待ち合わせ場所は図書館。学生気分になって、なんだかワクワクした。

彼とドライブやランチをして楽しく過ごす。
お互い家庭があるので、夕方にはちゃんと家に帰るというなんとも健全なおつきあいだった。

デートというよりも、いいお友達でいろいろな話をした。
休みは時々しか会えないので、ほとんどがメールでのやり取りだった。

友達以上恋人未満という関係。なんだか学生の頃のようで妙に楽しい。

ある日、買い物の帰りに、なんとなく違う道を通って川沿を歩いてると向こうからジョギングする人が近づいてきた。
よく見ると、彼だった。
—— マジで? なんで? 彼の家はここから遠いはず。なのに?
こんなとこにいるなんて思ってもいなかった。

後から聞いた話では以前からのジョギングコースだったらしい。

また、違う日には心も体も疲れて何げにトボトボと歩いていると小さな休憩場所に着いた。
小さな小川が見える休憩場所で、ボーッと小川を眺めていると
「よぉ!」と声をかけられた。
「えっ? なんでここにいるの? 仕事は?」
彼がチャリで登場!
「昼休みだよ。

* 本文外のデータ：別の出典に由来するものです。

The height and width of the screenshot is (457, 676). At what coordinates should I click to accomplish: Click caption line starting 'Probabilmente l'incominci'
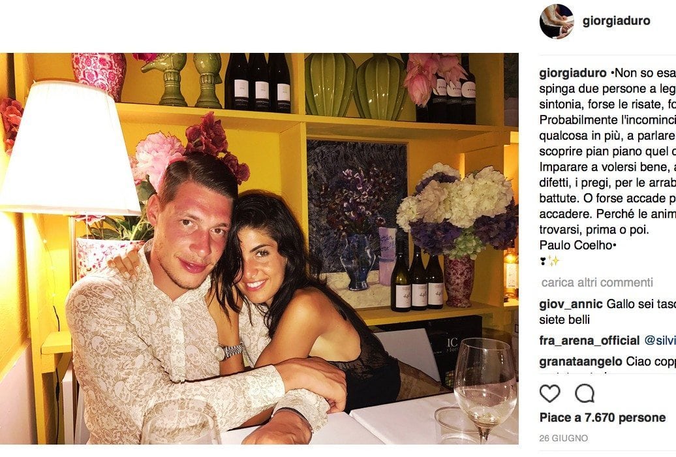click(x=607, y=120)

チャリで移動してたら見かけた。落ち込んでたみたいだけど大丈夫?」
小さい町とはいえ、そんなに偶然に会う事はないので驚いた。

そして、さらに驚くことがあった。
桜舞う春のこと、わたしは休日だというのに夫が不在で1人寂しく公園で桜を見ていた。
—— こんな日の1人は寂し過ぎる。彼に会いたいな~。でも休日は当たり前に家族サービスをするいい旦那様なので無理だよね。

もちろん連絡はぜず、一人で桜を眺めていた。

そこへ……、彼の声が聞こえた。
「あっ!」
「えっ! なんで来ちゃうわけ?」
「なんとなく1人なんじゃないかな、と思って探してみた(笑)」
「探したって、 そんな簡単に見つかるとこじゃないのよ。しかもわたしが外にいるとも限らないし」

その公園は小さくてほとんど分からないような所だったので本当に驚いた!

霊感のようにわたしのことを見つけ出す彼。
わたしは霊感の話を彼にしてみた。
彼はわたしの霊感を全然変だと思わない人で、むしろ気を使ってくれた。

当時のわたしは、夫のことをだれにも相談もできず、本当に孤独だったので、彼の存在はとてもありがたかった。